-- WHAT TO WORK ON --
In the entries below, find the line with "Given: Toggle the device toolbar icon" and the line with "Open the 常用网址 bookmark folder". Return those two lines and all lines between them, exactly.

Source data:
====================

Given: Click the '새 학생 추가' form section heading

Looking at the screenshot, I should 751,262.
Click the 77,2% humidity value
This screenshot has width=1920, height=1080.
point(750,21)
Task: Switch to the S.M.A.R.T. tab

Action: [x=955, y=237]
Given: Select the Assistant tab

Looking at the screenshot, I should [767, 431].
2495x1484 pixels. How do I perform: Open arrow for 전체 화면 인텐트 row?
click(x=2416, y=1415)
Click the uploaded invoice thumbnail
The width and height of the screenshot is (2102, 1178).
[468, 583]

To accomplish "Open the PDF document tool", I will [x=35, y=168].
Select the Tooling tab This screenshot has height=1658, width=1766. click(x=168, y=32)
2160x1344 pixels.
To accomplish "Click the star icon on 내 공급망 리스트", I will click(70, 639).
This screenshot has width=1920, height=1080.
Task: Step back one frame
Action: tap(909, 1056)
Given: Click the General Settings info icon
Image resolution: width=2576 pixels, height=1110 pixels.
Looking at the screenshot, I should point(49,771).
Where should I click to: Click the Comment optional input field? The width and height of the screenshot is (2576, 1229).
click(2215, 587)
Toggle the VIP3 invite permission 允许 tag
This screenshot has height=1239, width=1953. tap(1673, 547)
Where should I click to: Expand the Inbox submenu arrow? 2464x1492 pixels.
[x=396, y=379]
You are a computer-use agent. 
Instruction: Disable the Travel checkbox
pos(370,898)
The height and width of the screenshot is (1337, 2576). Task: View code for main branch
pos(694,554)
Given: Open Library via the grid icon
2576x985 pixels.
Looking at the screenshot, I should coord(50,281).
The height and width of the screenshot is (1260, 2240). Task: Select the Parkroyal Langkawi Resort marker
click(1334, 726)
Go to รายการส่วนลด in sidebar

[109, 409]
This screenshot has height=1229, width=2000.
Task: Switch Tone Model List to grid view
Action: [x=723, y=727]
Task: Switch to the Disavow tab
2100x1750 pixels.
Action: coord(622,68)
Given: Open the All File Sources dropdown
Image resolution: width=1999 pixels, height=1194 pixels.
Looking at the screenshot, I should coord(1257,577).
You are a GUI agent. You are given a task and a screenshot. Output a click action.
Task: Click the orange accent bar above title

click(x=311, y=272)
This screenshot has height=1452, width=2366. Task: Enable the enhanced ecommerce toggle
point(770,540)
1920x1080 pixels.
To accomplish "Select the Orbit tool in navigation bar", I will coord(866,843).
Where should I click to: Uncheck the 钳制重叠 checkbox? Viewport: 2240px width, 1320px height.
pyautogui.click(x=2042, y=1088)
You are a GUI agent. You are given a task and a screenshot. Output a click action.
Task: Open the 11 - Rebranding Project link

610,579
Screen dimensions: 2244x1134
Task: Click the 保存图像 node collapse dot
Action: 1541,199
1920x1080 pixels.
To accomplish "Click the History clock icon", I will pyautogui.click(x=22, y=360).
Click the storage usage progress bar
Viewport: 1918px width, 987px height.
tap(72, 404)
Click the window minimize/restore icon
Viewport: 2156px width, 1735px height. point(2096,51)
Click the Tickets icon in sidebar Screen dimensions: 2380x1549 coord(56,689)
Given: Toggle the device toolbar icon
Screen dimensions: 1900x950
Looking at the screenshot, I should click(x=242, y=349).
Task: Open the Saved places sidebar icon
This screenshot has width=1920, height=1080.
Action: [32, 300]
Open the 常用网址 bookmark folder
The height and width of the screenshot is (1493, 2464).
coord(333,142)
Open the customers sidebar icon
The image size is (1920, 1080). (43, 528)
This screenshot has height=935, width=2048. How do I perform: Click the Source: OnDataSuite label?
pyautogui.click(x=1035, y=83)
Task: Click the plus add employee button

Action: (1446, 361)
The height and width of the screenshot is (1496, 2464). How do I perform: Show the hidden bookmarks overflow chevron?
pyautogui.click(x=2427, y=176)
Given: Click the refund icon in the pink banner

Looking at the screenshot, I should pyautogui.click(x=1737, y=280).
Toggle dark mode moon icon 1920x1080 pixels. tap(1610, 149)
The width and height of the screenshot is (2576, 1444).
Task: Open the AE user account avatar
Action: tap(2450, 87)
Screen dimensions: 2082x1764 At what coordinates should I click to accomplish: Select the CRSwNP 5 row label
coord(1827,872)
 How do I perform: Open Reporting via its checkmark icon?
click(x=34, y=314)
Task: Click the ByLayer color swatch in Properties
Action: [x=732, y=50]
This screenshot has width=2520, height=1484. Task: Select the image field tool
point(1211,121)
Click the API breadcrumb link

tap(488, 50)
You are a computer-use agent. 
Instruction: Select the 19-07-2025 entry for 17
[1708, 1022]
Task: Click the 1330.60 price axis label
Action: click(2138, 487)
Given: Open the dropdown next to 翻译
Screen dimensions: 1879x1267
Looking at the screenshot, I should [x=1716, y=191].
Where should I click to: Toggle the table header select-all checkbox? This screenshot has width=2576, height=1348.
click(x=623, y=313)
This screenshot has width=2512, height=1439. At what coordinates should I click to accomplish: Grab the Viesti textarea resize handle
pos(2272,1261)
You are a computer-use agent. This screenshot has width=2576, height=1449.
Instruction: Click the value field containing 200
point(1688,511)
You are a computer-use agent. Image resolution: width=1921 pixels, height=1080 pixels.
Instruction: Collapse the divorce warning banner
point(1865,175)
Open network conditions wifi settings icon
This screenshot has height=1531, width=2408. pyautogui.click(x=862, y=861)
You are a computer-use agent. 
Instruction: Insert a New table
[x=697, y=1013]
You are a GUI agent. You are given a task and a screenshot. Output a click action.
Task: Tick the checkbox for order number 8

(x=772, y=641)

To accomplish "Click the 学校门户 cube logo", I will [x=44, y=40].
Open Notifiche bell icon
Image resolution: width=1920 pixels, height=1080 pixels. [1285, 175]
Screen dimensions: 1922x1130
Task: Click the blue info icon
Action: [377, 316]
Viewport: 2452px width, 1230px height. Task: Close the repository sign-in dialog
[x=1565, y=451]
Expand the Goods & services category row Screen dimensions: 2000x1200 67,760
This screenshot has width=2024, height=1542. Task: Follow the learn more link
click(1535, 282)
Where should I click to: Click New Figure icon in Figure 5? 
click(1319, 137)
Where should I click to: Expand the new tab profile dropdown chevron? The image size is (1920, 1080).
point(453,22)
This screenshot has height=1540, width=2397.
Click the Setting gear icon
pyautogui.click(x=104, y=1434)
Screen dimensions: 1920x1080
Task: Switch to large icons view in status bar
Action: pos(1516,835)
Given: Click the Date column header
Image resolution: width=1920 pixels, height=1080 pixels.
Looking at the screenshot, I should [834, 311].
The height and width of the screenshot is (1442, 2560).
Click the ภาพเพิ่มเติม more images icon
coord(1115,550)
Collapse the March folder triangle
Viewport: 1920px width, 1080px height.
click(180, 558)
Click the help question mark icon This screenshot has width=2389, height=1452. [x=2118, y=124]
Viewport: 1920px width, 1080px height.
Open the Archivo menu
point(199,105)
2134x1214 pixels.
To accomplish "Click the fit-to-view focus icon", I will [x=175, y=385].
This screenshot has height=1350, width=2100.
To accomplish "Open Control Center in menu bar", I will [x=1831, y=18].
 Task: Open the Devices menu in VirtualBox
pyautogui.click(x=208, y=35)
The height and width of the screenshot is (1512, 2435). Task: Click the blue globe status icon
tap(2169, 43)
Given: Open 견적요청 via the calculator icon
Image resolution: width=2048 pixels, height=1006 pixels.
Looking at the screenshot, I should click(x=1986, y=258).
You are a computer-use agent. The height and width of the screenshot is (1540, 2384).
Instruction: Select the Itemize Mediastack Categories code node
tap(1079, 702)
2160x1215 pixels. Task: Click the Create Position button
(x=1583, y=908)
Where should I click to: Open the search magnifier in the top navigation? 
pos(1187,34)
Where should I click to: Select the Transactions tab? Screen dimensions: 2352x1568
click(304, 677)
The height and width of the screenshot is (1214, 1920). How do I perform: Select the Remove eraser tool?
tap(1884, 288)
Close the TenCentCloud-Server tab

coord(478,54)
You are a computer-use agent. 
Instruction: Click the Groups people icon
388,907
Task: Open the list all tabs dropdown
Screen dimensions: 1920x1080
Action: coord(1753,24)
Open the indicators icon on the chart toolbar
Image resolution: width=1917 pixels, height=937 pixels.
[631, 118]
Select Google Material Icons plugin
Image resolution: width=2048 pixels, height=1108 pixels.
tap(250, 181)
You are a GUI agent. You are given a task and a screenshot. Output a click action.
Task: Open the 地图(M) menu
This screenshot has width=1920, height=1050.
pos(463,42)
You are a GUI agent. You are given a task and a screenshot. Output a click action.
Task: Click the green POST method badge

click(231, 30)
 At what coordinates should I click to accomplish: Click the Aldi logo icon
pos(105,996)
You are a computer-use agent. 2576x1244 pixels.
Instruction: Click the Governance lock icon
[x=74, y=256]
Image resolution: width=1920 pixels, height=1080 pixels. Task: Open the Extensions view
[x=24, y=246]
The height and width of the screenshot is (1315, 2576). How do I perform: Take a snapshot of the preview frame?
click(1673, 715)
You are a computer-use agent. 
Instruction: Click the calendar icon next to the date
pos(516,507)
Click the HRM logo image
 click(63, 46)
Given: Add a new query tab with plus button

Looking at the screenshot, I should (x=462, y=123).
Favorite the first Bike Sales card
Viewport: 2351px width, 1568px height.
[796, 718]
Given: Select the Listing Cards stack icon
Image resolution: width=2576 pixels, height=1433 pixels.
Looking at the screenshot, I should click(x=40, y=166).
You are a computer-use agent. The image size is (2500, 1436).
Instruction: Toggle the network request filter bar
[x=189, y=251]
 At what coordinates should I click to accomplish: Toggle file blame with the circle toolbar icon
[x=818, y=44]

====================

-- SOLUTION --
Given: Toggle the device toolbar icon
Screen dimensions: 1900x950
Looking at the screenshot, I should click(x=242, y=349).
Task: Open the Saved places sidebar icon
This screenshot has width=1920, height=1080.
Action: [32, 300]
Open the 常用网址 bookmark folder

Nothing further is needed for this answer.